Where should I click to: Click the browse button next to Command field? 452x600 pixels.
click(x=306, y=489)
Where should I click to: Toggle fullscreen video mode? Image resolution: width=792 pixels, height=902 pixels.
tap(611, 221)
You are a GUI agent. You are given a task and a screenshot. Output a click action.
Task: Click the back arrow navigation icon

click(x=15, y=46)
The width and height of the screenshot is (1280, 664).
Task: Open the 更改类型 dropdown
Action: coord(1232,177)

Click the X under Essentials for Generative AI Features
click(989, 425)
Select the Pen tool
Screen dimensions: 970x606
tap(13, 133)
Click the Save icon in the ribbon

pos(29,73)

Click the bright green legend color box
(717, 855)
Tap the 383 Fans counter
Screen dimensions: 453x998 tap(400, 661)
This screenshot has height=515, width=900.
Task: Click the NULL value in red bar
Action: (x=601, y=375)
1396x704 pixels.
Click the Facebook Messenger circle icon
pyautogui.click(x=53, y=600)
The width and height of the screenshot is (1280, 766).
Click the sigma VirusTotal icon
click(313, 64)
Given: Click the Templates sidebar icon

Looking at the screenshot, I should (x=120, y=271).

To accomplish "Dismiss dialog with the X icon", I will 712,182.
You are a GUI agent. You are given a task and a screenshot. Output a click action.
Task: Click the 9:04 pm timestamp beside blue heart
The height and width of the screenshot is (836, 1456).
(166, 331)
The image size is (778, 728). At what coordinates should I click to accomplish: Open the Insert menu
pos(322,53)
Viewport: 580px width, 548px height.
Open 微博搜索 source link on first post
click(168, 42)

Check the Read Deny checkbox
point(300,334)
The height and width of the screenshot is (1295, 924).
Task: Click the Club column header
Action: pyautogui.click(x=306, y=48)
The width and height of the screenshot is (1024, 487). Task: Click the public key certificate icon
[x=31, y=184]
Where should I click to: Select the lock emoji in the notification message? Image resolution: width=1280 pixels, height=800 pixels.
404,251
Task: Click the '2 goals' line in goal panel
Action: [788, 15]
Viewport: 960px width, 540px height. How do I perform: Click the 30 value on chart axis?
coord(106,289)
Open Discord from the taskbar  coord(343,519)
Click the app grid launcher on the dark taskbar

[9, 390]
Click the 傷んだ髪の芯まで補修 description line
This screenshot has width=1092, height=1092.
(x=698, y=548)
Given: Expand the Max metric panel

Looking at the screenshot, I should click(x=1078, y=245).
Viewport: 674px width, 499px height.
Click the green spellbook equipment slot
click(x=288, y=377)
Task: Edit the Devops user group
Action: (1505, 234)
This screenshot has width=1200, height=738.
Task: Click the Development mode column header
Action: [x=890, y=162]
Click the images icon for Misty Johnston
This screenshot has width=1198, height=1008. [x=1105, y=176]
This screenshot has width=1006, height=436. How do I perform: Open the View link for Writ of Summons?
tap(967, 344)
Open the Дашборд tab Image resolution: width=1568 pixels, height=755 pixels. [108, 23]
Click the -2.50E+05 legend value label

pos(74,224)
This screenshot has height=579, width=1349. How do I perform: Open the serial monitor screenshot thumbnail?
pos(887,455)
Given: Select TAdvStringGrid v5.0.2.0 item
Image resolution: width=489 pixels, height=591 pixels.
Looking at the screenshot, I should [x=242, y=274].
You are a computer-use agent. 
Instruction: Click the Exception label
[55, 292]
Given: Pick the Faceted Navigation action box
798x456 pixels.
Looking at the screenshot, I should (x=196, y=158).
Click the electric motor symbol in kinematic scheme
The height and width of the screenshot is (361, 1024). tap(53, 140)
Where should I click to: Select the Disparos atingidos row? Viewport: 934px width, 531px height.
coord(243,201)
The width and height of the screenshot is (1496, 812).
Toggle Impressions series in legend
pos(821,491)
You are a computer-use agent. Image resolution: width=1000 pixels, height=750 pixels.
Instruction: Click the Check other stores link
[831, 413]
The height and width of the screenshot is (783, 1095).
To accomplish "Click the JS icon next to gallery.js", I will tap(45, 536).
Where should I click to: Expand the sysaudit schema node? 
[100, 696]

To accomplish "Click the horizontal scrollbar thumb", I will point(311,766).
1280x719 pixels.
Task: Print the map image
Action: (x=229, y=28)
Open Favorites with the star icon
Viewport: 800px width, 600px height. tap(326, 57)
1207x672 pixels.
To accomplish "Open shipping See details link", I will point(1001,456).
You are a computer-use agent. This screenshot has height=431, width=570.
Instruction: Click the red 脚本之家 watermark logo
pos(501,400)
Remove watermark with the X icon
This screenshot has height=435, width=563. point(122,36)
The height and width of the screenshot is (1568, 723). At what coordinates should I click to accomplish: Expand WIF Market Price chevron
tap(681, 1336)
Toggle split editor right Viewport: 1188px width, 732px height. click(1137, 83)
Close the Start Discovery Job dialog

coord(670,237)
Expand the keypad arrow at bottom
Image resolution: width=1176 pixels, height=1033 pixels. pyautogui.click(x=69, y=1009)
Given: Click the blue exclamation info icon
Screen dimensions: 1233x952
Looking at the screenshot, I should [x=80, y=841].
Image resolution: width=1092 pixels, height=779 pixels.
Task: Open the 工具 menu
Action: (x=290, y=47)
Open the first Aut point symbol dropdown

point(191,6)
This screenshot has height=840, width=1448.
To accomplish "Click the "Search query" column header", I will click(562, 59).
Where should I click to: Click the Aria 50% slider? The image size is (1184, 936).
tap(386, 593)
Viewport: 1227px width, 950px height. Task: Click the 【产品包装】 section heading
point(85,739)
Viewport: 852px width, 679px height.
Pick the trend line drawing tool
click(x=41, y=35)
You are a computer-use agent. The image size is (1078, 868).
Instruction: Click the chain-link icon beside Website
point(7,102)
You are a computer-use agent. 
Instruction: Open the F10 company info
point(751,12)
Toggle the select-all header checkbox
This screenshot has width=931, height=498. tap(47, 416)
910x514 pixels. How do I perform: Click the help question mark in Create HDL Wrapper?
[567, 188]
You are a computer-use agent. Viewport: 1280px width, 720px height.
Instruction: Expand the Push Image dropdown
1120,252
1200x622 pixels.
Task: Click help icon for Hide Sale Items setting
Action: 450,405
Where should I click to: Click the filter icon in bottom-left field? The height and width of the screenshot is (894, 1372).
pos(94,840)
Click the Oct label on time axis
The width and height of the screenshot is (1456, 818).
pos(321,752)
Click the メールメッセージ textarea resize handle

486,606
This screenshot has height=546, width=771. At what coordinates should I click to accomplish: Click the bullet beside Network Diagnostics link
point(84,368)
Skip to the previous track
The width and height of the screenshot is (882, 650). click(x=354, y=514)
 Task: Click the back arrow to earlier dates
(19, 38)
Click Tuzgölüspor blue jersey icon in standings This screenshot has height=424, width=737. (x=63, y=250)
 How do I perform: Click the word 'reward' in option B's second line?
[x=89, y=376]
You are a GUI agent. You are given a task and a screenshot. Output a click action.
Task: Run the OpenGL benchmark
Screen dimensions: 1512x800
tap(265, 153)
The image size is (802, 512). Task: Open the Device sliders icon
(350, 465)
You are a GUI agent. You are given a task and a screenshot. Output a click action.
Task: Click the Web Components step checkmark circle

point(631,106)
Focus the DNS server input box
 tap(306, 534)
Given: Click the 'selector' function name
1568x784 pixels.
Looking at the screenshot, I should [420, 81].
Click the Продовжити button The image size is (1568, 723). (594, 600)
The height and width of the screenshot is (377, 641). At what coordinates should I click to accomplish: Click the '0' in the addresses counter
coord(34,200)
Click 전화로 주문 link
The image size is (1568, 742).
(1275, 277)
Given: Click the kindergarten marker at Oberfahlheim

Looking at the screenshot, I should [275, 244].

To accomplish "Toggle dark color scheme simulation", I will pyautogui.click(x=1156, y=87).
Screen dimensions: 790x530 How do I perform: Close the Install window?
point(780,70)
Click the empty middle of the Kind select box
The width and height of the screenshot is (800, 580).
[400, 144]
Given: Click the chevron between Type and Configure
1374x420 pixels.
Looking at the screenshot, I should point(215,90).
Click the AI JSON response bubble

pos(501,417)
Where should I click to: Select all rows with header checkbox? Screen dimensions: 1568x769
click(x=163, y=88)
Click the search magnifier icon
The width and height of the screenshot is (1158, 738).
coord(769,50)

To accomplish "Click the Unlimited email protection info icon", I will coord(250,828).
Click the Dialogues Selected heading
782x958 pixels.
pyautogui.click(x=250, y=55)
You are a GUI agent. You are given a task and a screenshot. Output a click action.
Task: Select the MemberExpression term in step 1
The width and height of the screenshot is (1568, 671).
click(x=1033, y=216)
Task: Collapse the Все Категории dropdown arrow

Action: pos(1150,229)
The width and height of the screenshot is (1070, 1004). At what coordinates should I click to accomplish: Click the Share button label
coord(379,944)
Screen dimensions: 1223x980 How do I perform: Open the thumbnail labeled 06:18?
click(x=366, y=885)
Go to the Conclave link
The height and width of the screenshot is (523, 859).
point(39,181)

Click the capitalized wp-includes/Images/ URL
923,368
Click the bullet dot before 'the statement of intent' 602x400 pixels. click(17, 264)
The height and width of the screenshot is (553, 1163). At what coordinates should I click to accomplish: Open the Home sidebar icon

#### EXERCISE PROMPT:
Could you repeat exactly the lines above from the line with "Given: Pick the Faceted Navigation action box" up to and including the line with "You are a computer-use agent. Image", and only those?

#### FINISHED TASK:
Given: Pick the Faceted Navigation action box
798x456 pixels.
Looking at the screenshot, I should (x=196, y=158).
Click the electric motor symbol in kinematic scheme
The height and width of the screenshot is (361, 1024). tap(53, 140)
Where should I click to: Select the Disparos atingidos row? Viewport: 934px width, 531px height.
coord(243,201)
The width and height of the screenshot is (1496, 812).
Toggle Impressions series in legend
pos(821,491)
You are a computer-use agent. Image resolution: width=1000 pixels, height=750 pixels.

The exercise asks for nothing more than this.